According to a "poll" conducted by Metro, a majority of knucklehead voters in Multnomah, Washington, and Clackamas counties are in favor of throwing untold TRILLIONS of dollars into a burning dumpster to widen I-5. Why do these people not know that adding lanes to a freeway does not solve traffic congestion? Did they not move here from Cali? Did they not notice that (for instance) LA's multi-year freeway expansion project not only drove them crazy DURING construction, but also failed to alleviate traffic congestion in any meaningful way? If you work in Salem, why don't you FUCKING LIVE THERE??? Do you work in Beaverton? THEN FUCKING LIVE THERE!!! Have you ever boarded a train in a picturesque town in Ireland and arrived 20 minutes later in Dublin, fresh and ready for the day? You should. Then you might know why OTHER people want you to learn how to use rails and busses in combination with sensible living arrangements to improve your life. Now fuck off and move to New Jersey or Texas, where nobody even thinks about giving up their cars.

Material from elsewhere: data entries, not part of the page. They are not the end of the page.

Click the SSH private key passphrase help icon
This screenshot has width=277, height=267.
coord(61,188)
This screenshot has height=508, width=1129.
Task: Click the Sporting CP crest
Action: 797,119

Since I live close to my usual places, including work, I can walk or bus. But we've kept our car, even though it remains in the carport most of the time. Why? Because when you live in an 800 sq. ft. space with three other people (After the kids grew up and left, the family elders came rolling in. My spouse and I will never have an empty nest), you have to escape to a solitary space once in awhile if you don't want to be a candidate for the insane asylum. The car doesn't even have to go anywhere; just being alone can be enough. But it also makes a great practice room - no one complains about my shrieky pennywhistle or thumping bodhran anymore.